Today Cabify has closed an $8 million Series A, led by Seaya Ventures, to bolster its growth in LatAm — a region where it says it’s seeing a monthly growth rate of around 50%. It’s not, however, currently disclosing data on Cabify users or drivers. It will say it’s had more than 100,000 downloads of its apps globally since launch (more than 35,000 of which are in Spain).
Cabify’s apps allow users to order a chauffeur-driven car for immediate use or advanced booking, with payments taken via credit card or PayPal. The journey priced is fixed at the time of the booking, and vehicle types on offer to users include Executive (Mercedes Class E or Audi A6), Luxury (Mercedes Class S) and Group (Mercedes Viano minivans).
The startup previously raised a $4 million seed round from Belgian fund Emerge, and Angel investors sourced via AngelList. A series of unnamed Latin American investors also participated in its Series A round.

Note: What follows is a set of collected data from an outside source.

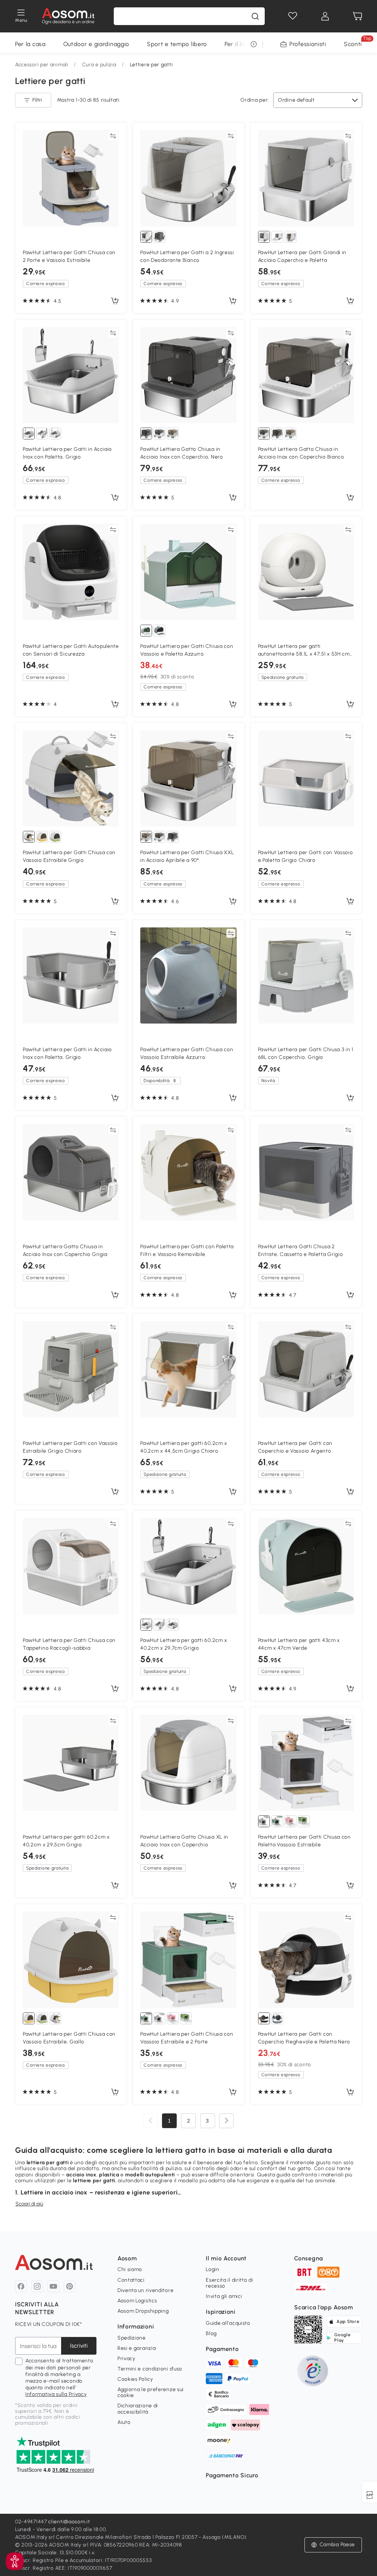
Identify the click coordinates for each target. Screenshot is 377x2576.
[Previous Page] (150, 2120)
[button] (15, 2561)
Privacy (126, 2358)
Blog (211, 2333)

Cabify currently operates in Madrid, Barcelona, A Coruña, Malaga, Bilbao and Vitoria in Spain; and Lima, Santiago de Chile and Mexico City in LatAm. Spain is its biggest market but growth for the startup is accelerating fastest in LatAm.
As with Uber, Cabify’s focus is on providing an on-demand car service that offers a better class of vehicle than a typical taxi, so although it competes with the likes of MyTaxi and Hailo in Spain it’s proposition is more premium. In Europe, Cabify charges a minimum price per journey of €10.

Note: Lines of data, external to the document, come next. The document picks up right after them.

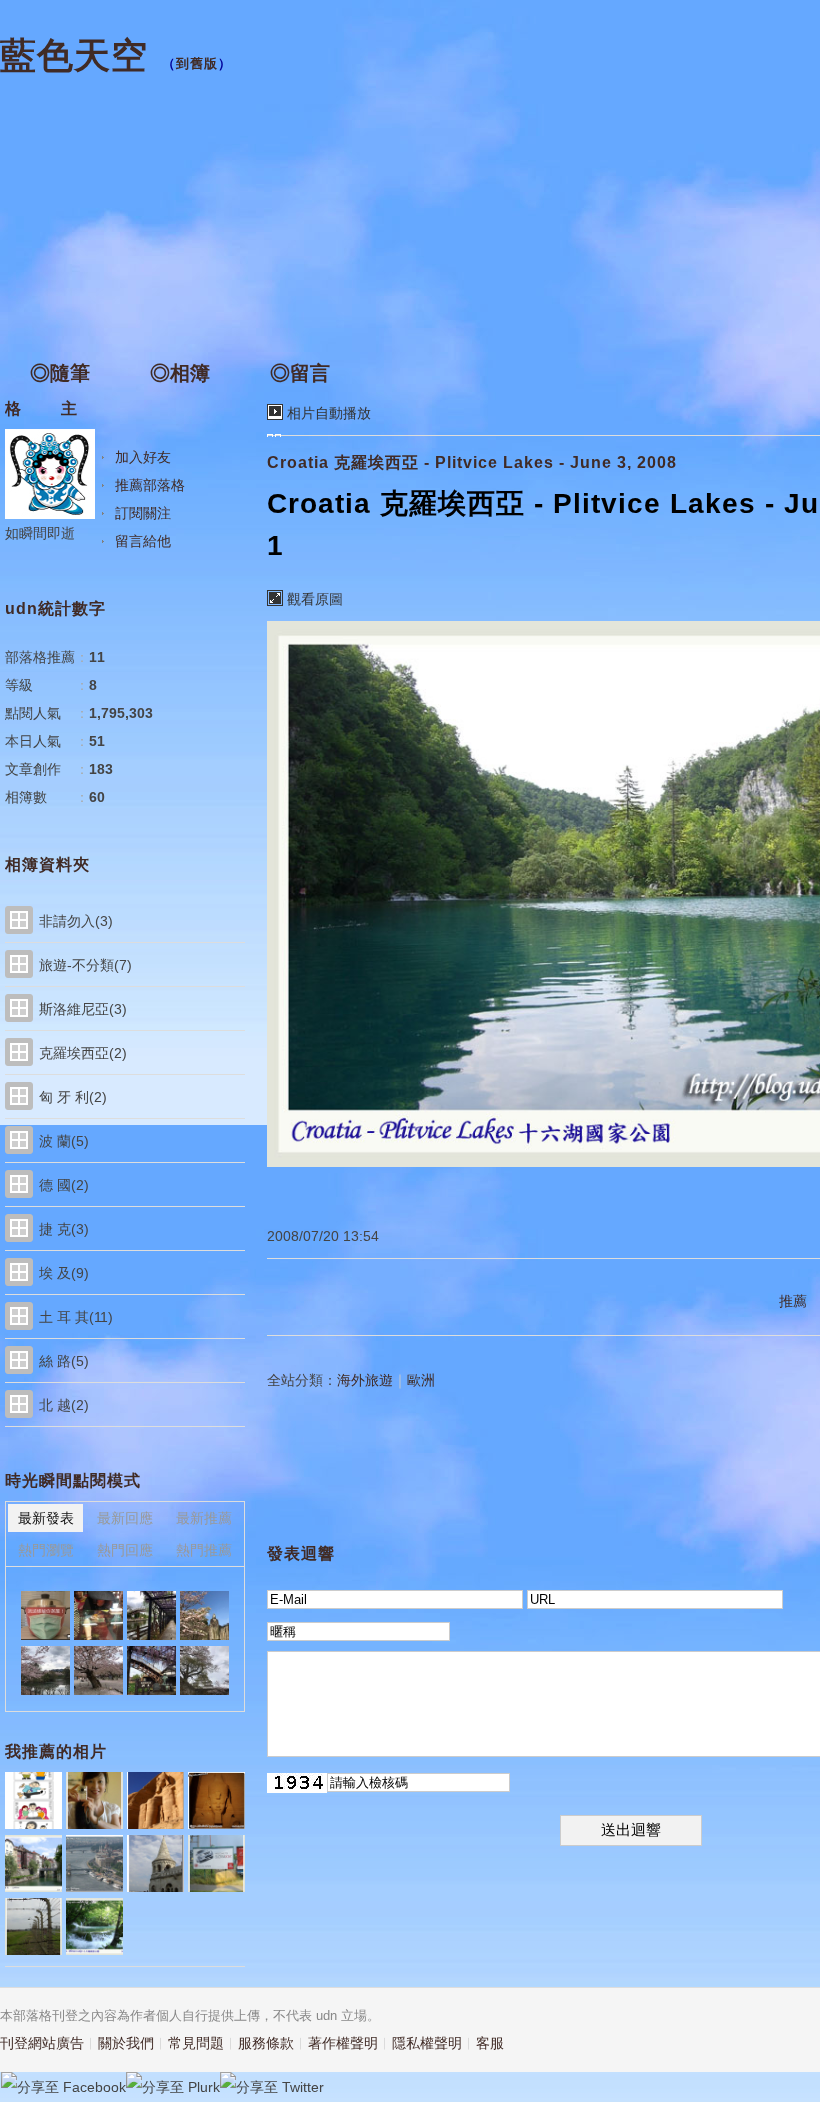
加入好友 (143, 457)
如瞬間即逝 (40, 533)
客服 (490, 2043)
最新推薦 (204, 1518)
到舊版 (197, 63)
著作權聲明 (343, 2043)
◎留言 (300, 373)
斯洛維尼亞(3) (83, 1009)
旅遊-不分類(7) (85, 965)
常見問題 (196, 2043)
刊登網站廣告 (42, 2043)
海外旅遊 (365, 1380)
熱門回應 (125, 1550)
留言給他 (143, 541)
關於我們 (126, 2043)
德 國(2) (64, 1185)
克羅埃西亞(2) (83, 1053)
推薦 (793, 1301)
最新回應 (125, 1518)
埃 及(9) (64, 1273)
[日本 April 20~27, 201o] (98, 1615)
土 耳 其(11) (76, 1317)
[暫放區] (45, 1615)
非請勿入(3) (76, 921)
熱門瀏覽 (46, 1550)
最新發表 (46, 1518)
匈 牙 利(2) (73, 1097)
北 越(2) (64, 1405)
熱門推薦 (204, 1550)
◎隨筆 (60, 373)
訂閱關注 (143, 513)
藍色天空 (74, 55)
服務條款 (266, 2043)
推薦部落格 (150, 485)
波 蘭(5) (64, 1141)
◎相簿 (180, 373)
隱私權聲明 (427, 2043)
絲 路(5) (64, 1361)
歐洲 (421, 1380)
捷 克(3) (64, 1229)
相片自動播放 (329, 413)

In LatAm, Cabify co-founder Juan de Antonio says it competes with the likes of Easy Taxi, SaferTaxi and Uber. The latter has launched in six cities in the region (namely: Bogota, Mexico City, Cali, Panama City, Lima and Santiago).
Cabify plans to use its new funding to consolidate its position in its existing markets — and also expand its footprint, says de Antonio, mainly in South America. This includes hiring around 20 new employees.
“This round is mainly to consolidate our position in the markets where we are, in Spain, Mexico, Peru and Chile, and also to expand our operations to additional markets. We are mainly targeting the Latin American region, so we’ll be opening more markets there,” he told TechCrunch.
“Uber has been a late entrant to this market, so we are… competing with Uber but they are smaller,” added de Antonio, discussing the competitive landscape. “The main players in the region are SaferTaxi and Easy Taxi. Uber is not really a big player in Latin America although I guess they will start growing there.”
de Antonio said the regional opportunity in LatAm for an on-demand car service is massive when compared to markets in Europe. It’s also an easier region for startups to operate, owing to less regulation on taxi companies.
Cabify adapts its business to mesh with local transport regulations — so in some markets it has established long-term relationships and contracts with drivers, but in other regions de Antonio says that’s not necessary. It doesn’t own any of its fleet itself, though, either renting cars or using drivers who own the vehicles.
“Our biggest market is Spain but we are growing faster in Latin America,” he added. “You won’t believe the number of taxis in countries like Peru. In Madrid in Spain, for instance, there are around 17,000 taxis. And in Lima there are over 200,000 taxis — so you can get a feeling of what’s the size of the market.
“It’s also a very unregulated market, where taxis don’t even have meters. So the space we have to differentiate ourselves is much greater. That’s mainly the reason why we decided to focus our growth in Latin America. Because the taxi industry is not as standardised as it is in Europe.”
de Antonio said the main challenge for Cabify’s business now is keeping up with customer demand — or “ensuring vehicle liquidity”, as he puts it.
“The priority is to continue growing. The main challenge is having enough vehicles on the road. We’re working on that by establishing alliances with car manufacturers and financing companies,” he added.
Commenting on the funding round, Seaya Venture’s Michael Kleindl told TechCrunch: “We like the LatAm exposure of the company since this business model is ideal for this region.